Patron se contenta de sourire. Il aimait qu'on lui tienne tête. Maggie, quant à elle, commençait à s'agacer. Elle sortit de la bibliothèque et fut vite rattrapée par Ewen.
« —Il est bizarre Patron hein ? lui lança ce dernier qui s'amusait de la situation, il était déjà passé par-là récemment.
—Oui très ! Il me parle et après il me reproche de l'avoir écouté.
—Il est comme ça avec les nouveaux. Il aime bien les mettre à l'épreuve pour avoir une petite idée de leur patience et de leur caractère. »
La jeune femme se contenta d'hausser une nouvelle fois les épaules et prit congé d'Ewen pour se rendre dans la véranda. Elle cherchait ce que Patron avait pu faire dans cette pièce. Elle se mit à l'endroit où il était lorsqu'elle était venue le voir et regarda au loin.

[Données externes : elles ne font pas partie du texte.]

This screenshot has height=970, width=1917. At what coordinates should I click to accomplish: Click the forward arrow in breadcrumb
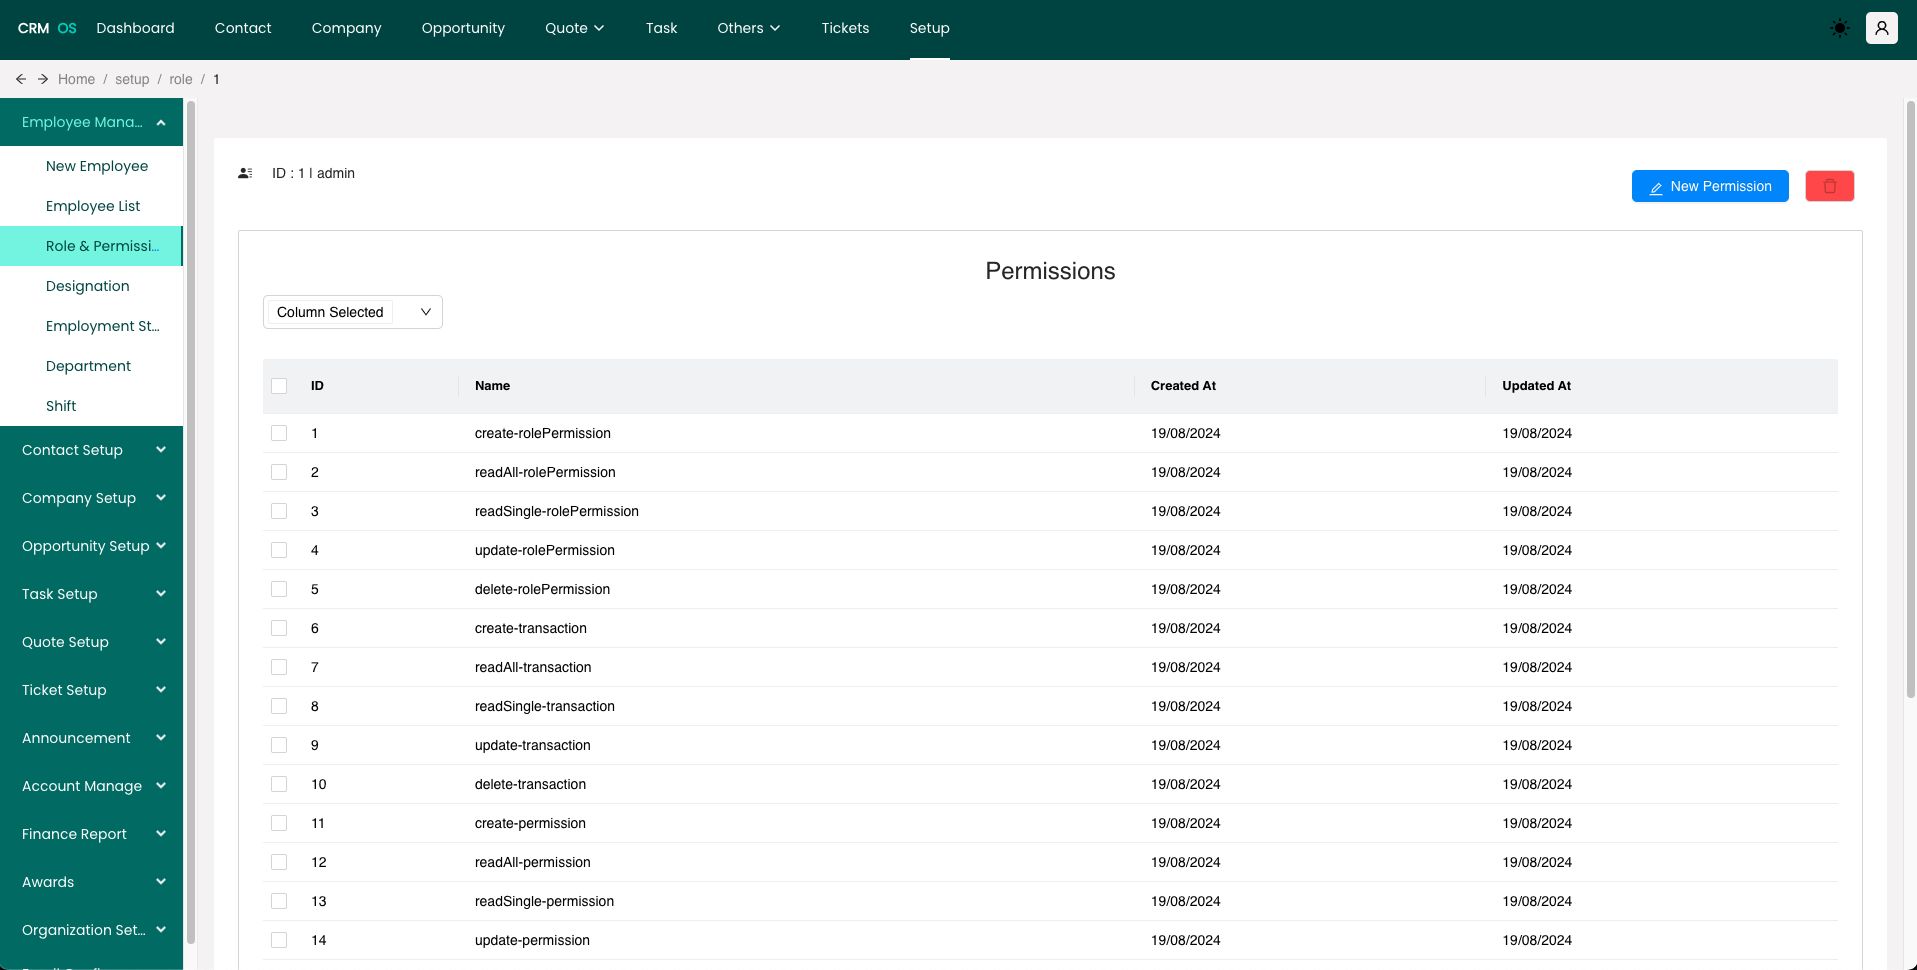tap(43, 79)
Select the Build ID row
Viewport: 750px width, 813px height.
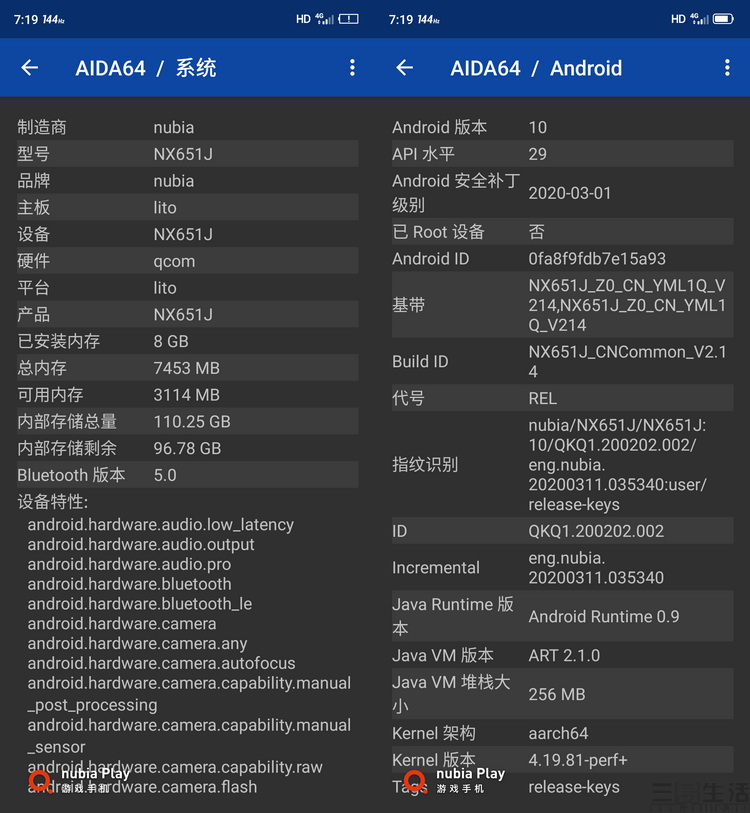(562, 361)
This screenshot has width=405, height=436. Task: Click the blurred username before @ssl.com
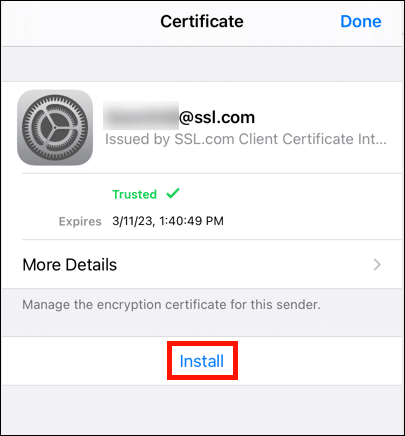141,116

Dehors, il n'y avait rien d'autre que de la neige et des arbres.
Elle contemplait la neige sur le sol, lorsqu'elle s'aperçut qu'elle n'était plus tout à fait lisse à un certain endroit. Il y avait de petits creux dans le sol qui partaient du manoir et qui se dirigeaient vers la forêt. Les creux étaient à peine visibles car ils avaient été recouverts par la neige qui ne cessait de tomber. On aurait dit un sillon de traces de pas. Maggie était décidée à aller voir où menait cette piste.
La petite détective en herbe sortit de la véranda, se dirigea vers les escaliers pour se rendre à sa chambre afin de récupérer son manteau, mais quelqu'un l'interpella alors qu'elle s'apprêtait à monter les marches. Elle se retourna et vit le journaliste, Raphael Potéo.
« —Ah Maggie ! Justement je te cherchais !
—Oui ?
—Patron est retourné aux bureaux et il m'a demandé de te dire de ne pas oublier de prendre l'air aujourd'hui.
—Oui, je comptais bien me balader, qu'il ne s'inquiète pas pour moi.
—Je ne voudrais pas être désagréable, mais je pense que Patron avait une idée derrière la tête, autre que ton bien-être, pour t'envoyer te promener.
—Je m'en suis doutée.
—Tu vas travailler avec nous quand ce meurtre sera résolu ?
—Je ne pense pas, non.
—C'est dommage. Tu as l'air plutôt sympa.
—Merci. Et toi tu travailles pour eux ou tu es juste un journaliste « ordinaire » ?
—Les deux. C'est compliqué.
—Comment tu peux avoir deux métiers en même temps ?
—C'est simple, on m'envoie sur une affaire en tant que journaliste où je peux glaner des infos que je rapporte à Patron. La plupart du temps il fait pression pour que ce soit moi qui soit envoyé sur les affaires intéressantes. Donc, en plus d'être sur les bons coups, j'ai une petite prime pour chaque affaire menée avec eux. C'est tout bénef. »
Les deux individus continuèrent à parler pendant quelques minutes encore lorsqu'on appela Maggie pour aller manger. La jeune femme se rendit dans la salle, s'assit à sa place après avoir posé son manteau sur le dos de sa chaise, et partagea le repas avec les autres. La petite promenade de santé recommandée par Patron attendra un peu.